Exercise brief -> The answer must be an exact reprint of the lines from the one with "Task: Open more" through the final line of the data, with no pictures included.

_ _ _ _ _

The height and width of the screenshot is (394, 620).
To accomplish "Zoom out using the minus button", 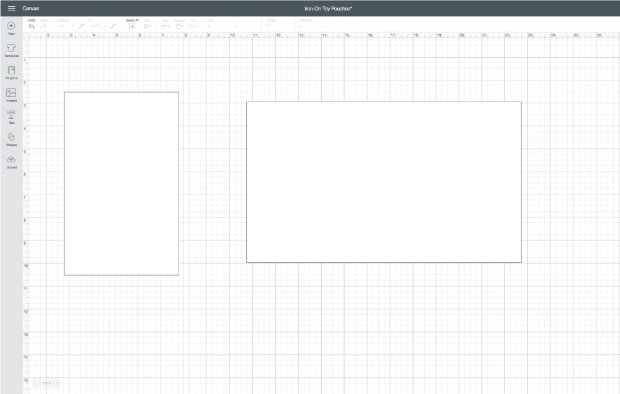I will click(x=36, y=383).
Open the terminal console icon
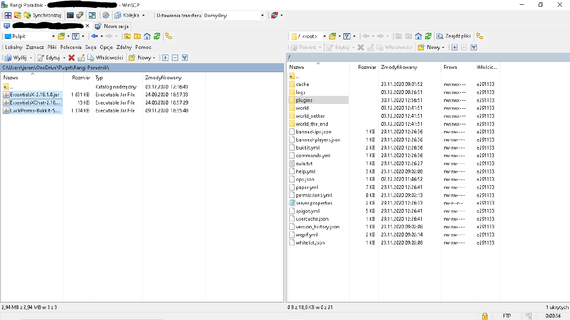The image size is (570, 320). 70,15
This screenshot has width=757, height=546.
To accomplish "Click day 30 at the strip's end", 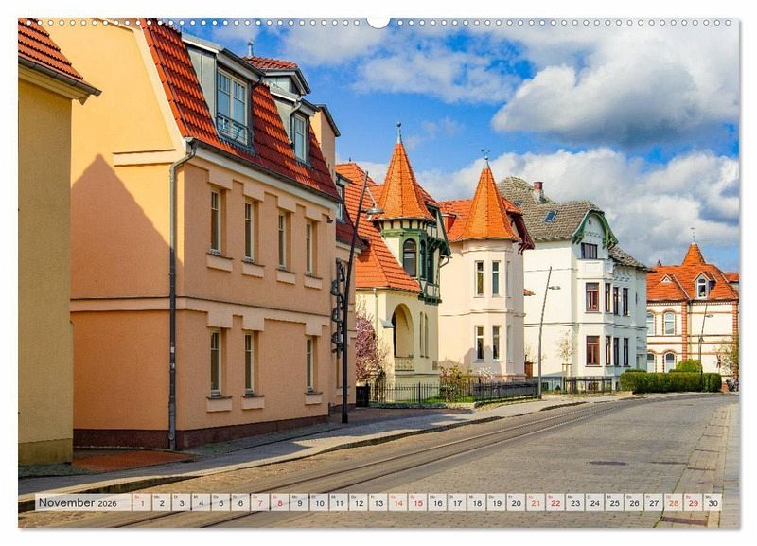I will point(712,502).
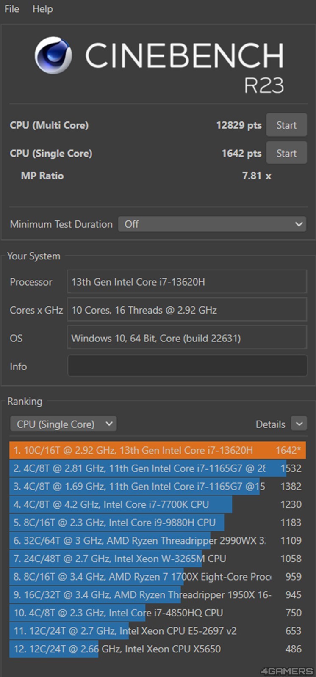Open the Help menu

click(x=43, y=9)
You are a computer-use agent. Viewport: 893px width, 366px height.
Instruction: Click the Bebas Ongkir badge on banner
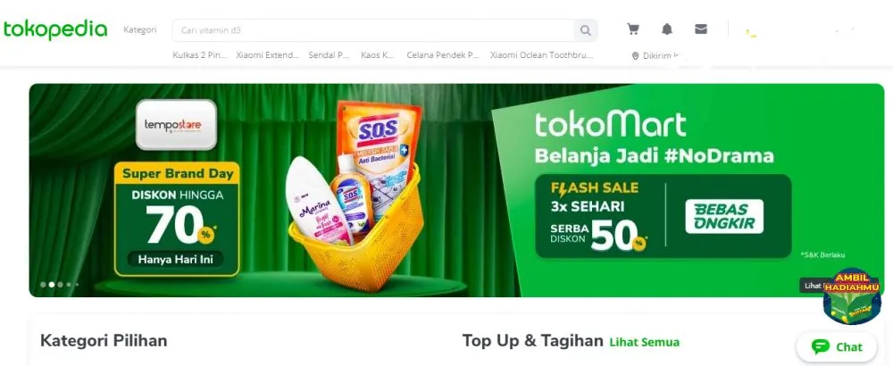724,216
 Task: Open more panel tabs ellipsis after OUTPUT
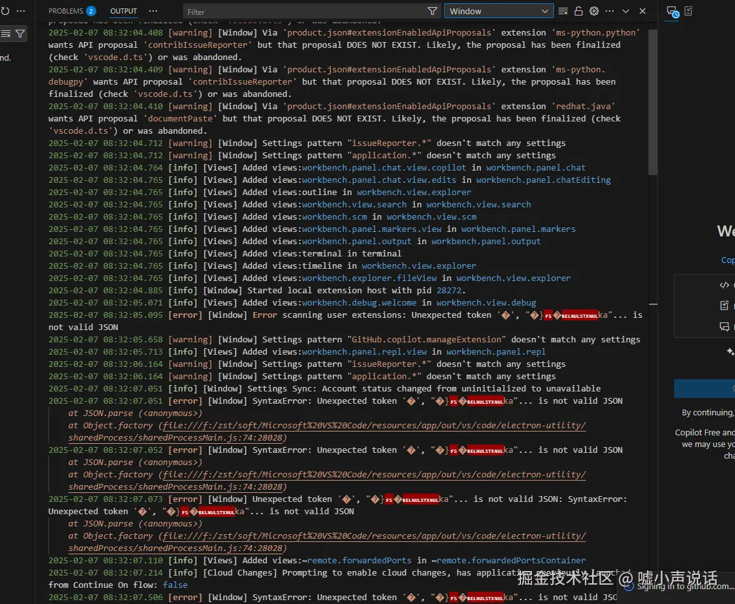(x=153, y=11)
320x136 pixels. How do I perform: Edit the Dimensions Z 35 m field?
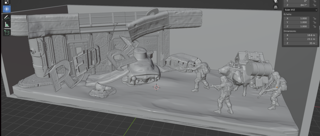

_ _ _ _ _

Answer box ->
 Task: Open more panel tabs ellipsis after OUTPUT
(x=153, y=11)
320x136 pixels. How do I perform: Edit the Dimensions Z 35 m field?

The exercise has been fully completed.